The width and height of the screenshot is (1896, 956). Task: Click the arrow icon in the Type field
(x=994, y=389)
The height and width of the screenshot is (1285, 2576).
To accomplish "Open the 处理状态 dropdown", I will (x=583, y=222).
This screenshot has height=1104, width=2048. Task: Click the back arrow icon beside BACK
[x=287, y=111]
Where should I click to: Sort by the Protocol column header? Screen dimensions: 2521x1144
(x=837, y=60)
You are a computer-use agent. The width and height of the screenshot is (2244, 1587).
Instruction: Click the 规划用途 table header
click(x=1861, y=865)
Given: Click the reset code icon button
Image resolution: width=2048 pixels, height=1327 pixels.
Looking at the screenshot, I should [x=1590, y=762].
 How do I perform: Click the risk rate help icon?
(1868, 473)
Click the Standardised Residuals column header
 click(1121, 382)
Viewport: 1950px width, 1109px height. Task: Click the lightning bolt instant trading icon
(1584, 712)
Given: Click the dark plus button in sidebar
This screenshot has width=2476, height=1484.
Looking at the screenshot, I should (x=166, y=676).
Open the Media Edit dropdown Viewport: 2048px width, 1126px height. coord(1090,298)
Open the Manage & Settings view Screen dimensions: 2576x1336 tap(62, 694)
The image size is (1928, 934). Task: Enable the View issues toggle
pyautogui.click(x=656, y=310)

- [Action item]: Please reproduce the entire listing, exactly as shown.

- [Response area]:
The width and height of the screenshot is (1896, 956). Task: Click the arrow icon in the Type field
(x=994, y=389)
The height and width of the screenshot is (1285, 2576).
To accomplish "Open the 处理状态 dropdown", I will (x=583, y=222).
This screenshot has height=1104, width=2048. Task: Click the back arrow icon beside BACK
[x=287, y=111]
Where should I click to: Sort by the Protocol column header? Screen dimensions: 2521x1144
(x=837, y=60)
You are a computer-use agent. The width and height of the screenshot is (2244, 1587).
Instruction: Click the 规划用途 table header
click(x=1861, y=865)
Given: Click the reset code icon button
Image resolution: width=2048 pixels, height=1327 pixels.
Looking at the screenshot, I should [x=1590, y=762].
 How do I perform: Click the risk rate help icon?
(1868, 473)
Click the Standardised Residuals column header
 click(1121, 382)
Viewport: 1950px width, 1109px height. Task: Click the lightning bolt instant trading icon
(1584, 712)
Given: Click the dark plus button in sidebar
This screenshot has width=2476, height=1484.
Looking at the screenshot, I should (x=166, y=676).
Open the Media Edit dropdown Viewport: 2048px width, 1126px height. coord(1090,298)
Open the Manage & Settings view Screen dimensions: 2576x1336 tap(62, 694)
The image size is (1928, 934). Task: Enable the View issues toggle
pyautogui.click(x=656, y=310)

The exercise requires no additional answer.